■ Task directions:
Transcribe the line that contains "Instruction: Select the День day heading" and every line after it to the end of the records, exactly and nothing else. Skip the pictures.

──────── Records to use

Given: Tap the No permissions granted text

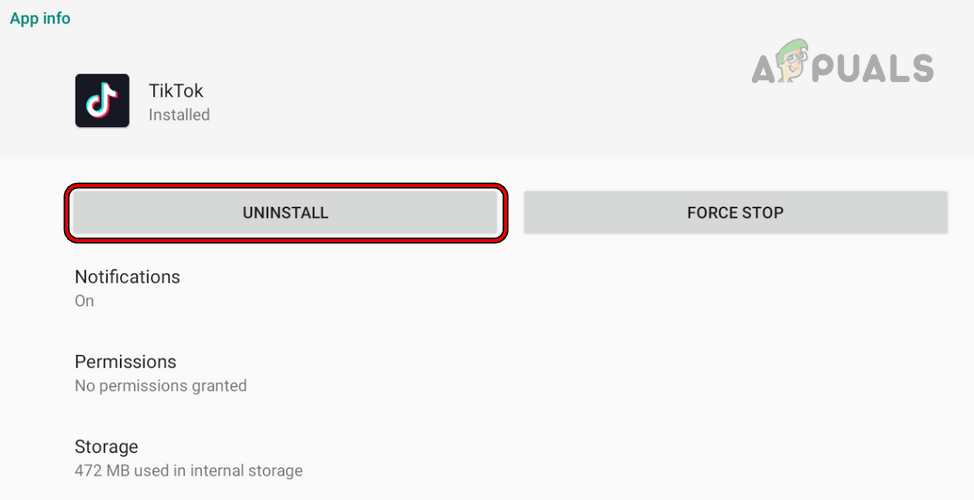Looking at the screenshot, I should pos(160,386).
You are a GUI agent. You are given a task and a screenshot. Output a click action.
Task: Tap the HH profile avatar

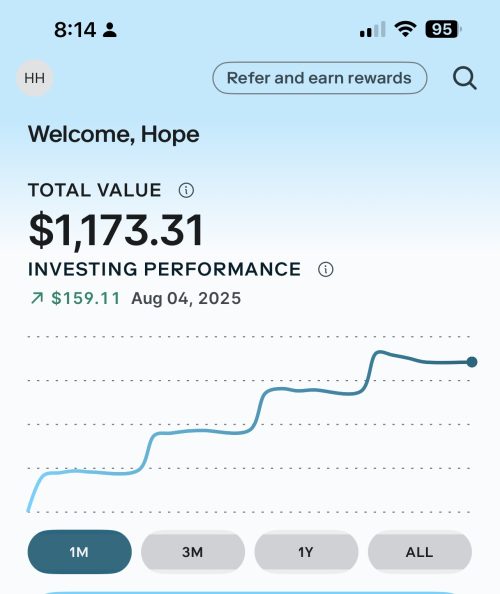34,78
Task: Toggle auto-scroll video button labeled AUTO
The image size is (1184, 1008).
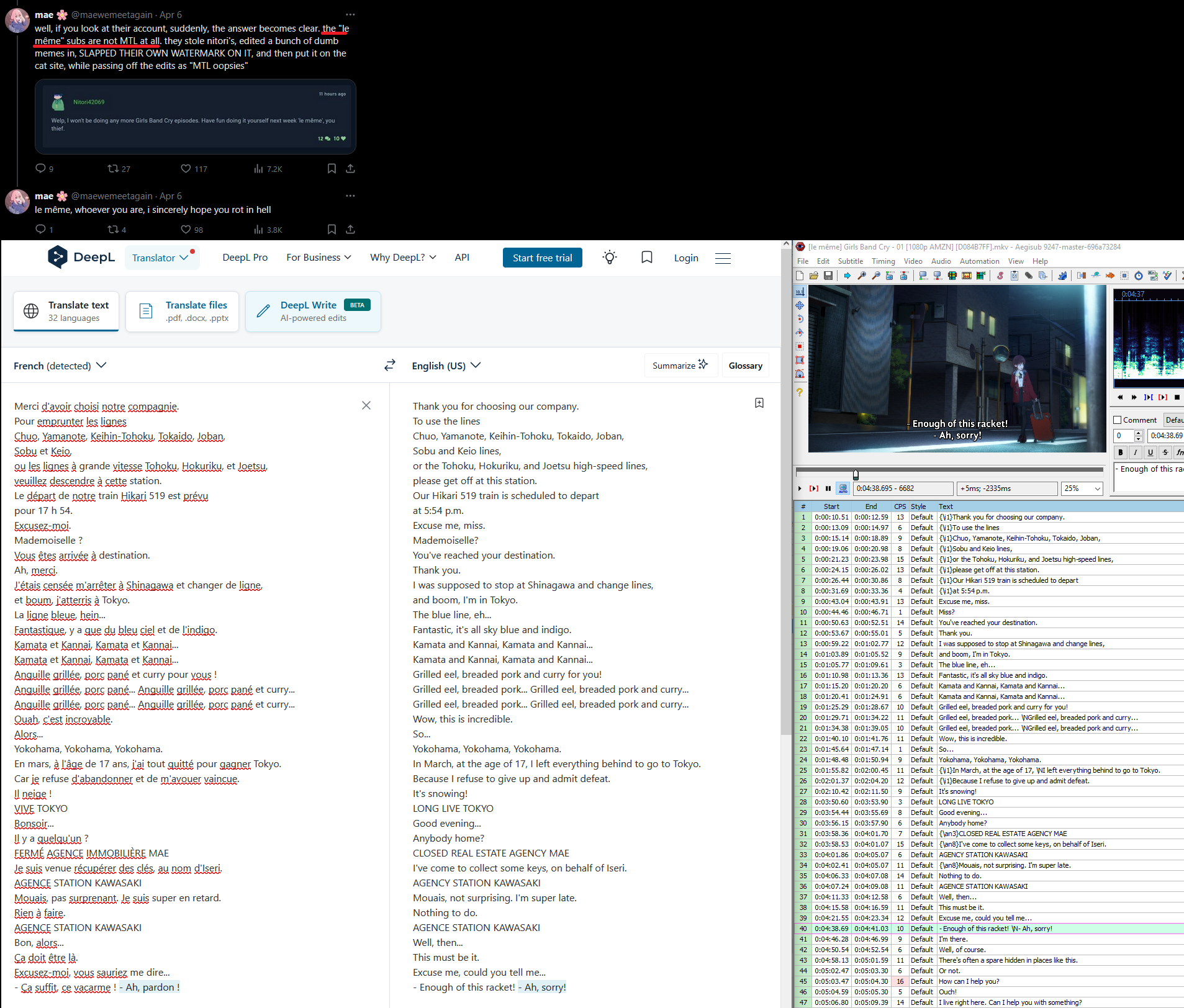Action: (843, 488)
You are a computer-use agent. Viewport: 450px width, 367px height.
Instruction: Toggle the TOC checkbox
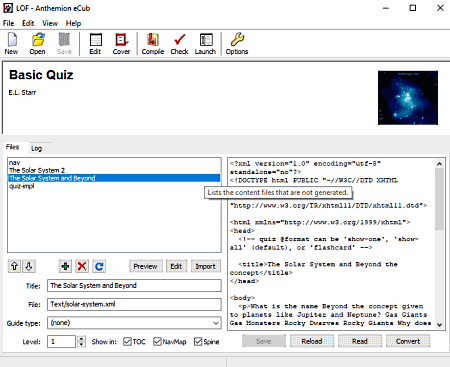pyautogui.click(x=127, y=342)
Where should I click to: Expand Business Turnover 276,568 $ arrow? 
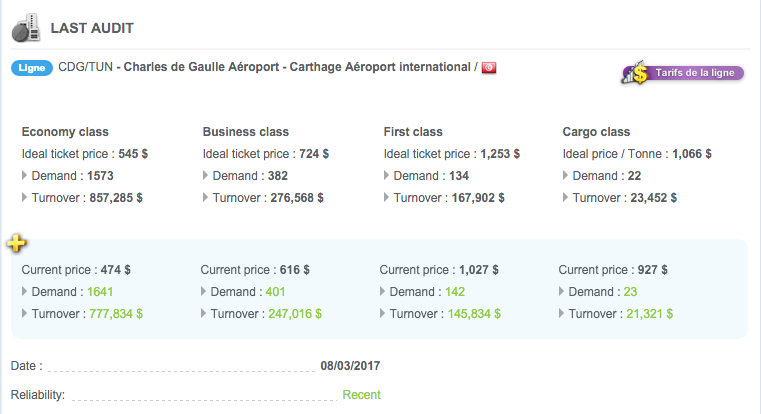(x=205, y=197)
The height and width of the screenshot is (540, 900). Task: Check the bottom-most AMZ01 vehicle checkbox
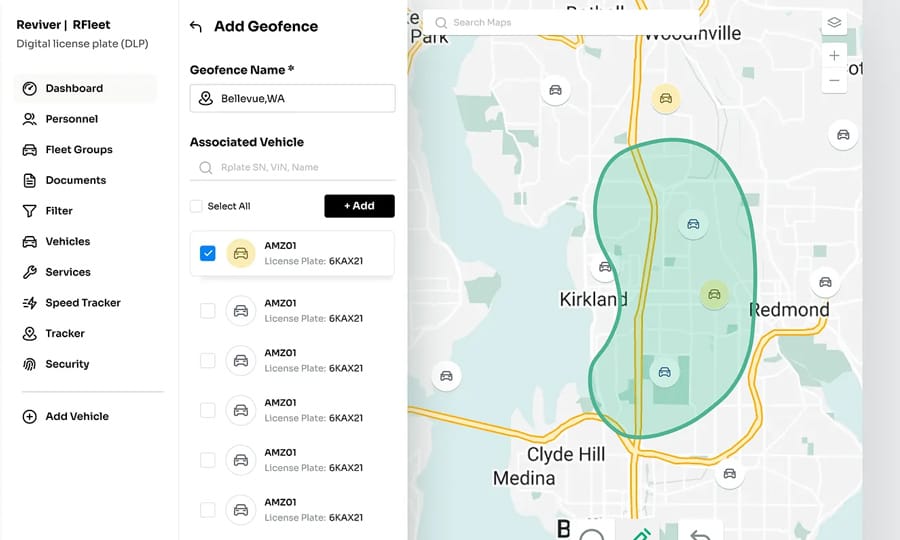pyautogui.click(x=208, y=510)
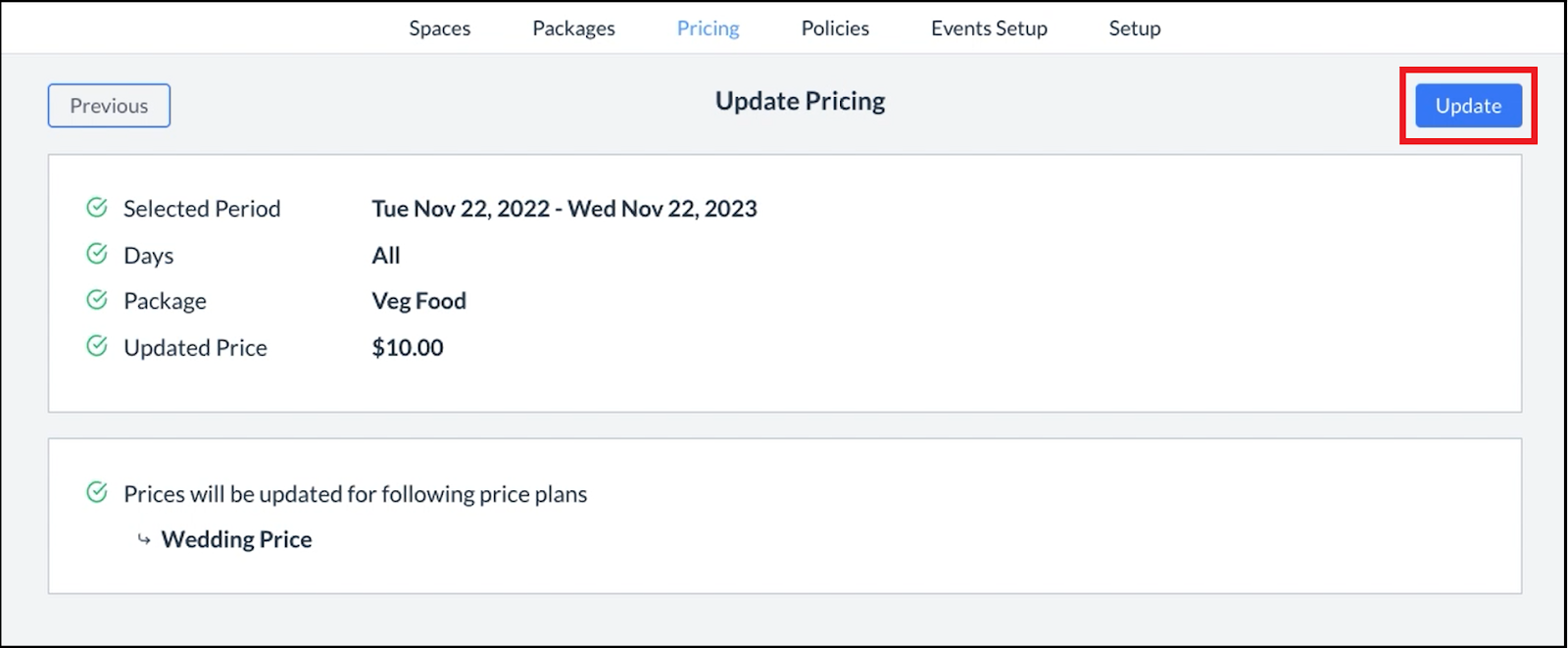Viewport: 1568px width, 648px height.
Task: Click the Wedding Price plan name
Action: [x=236, y=539]
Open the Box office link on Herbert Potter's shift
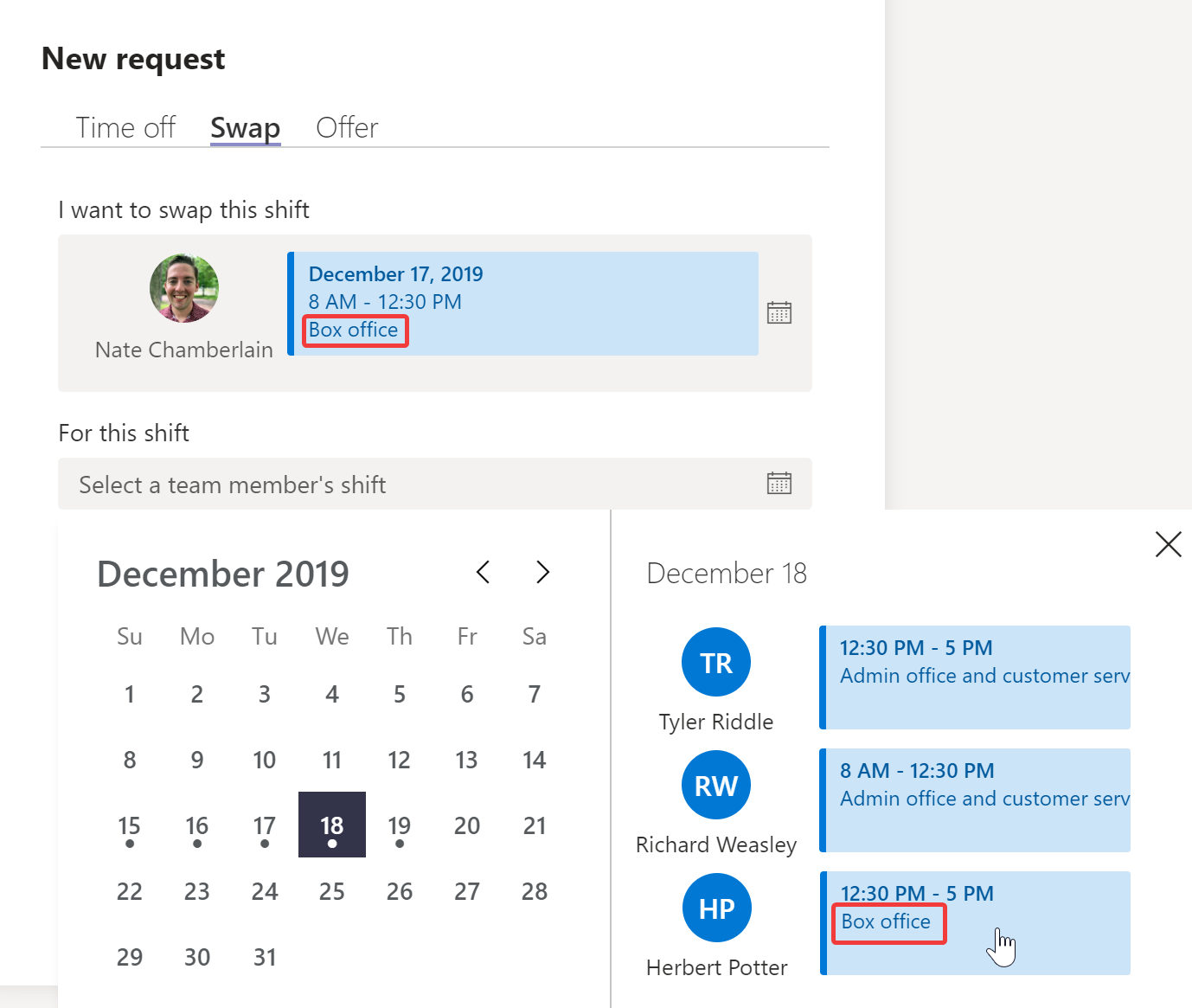Viewport: 1192px width, 1008px height. tap(888, 921)
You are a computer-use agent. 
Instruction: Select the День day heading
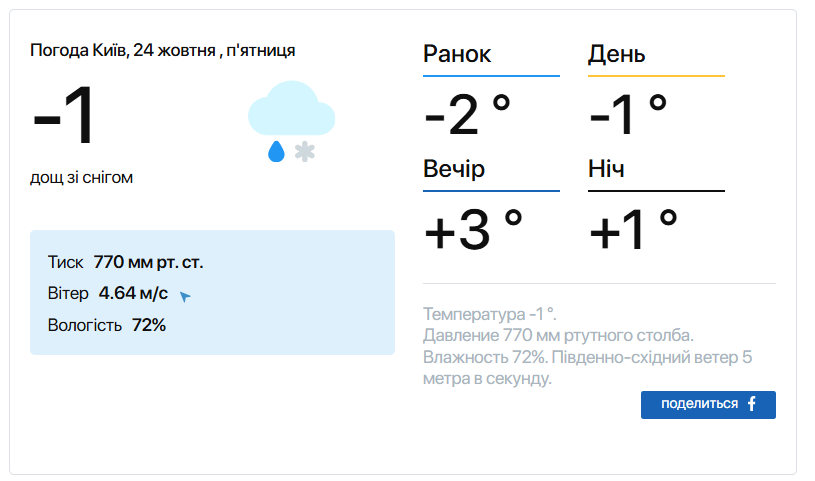point(617,54)
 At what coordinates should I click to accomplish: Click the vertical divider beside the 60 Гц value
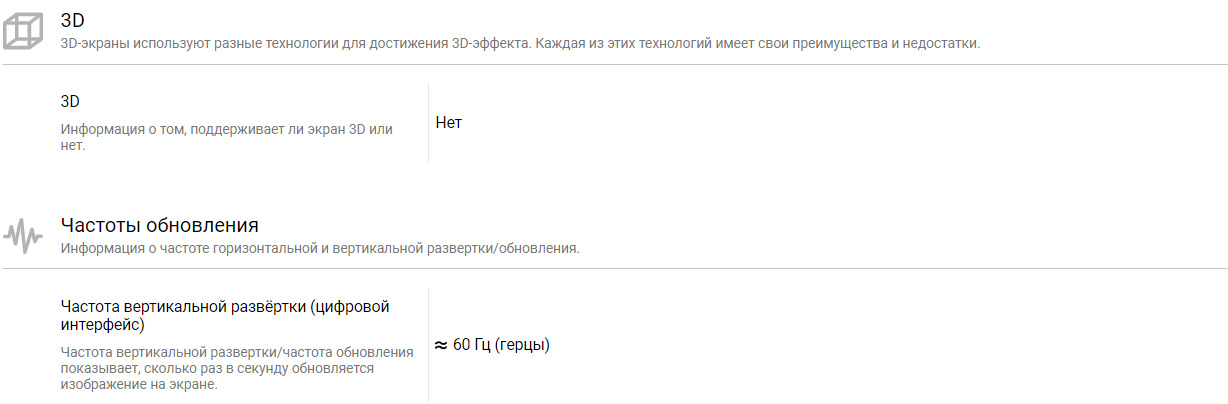tap(428, 345)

────────────────

■ Result for this task:
Instruction: Select the День day heading
point(617,54)
 At what coordinates should I click to accomplish: Click the vertical divider beside the 60 Гц value
tap(428, 345)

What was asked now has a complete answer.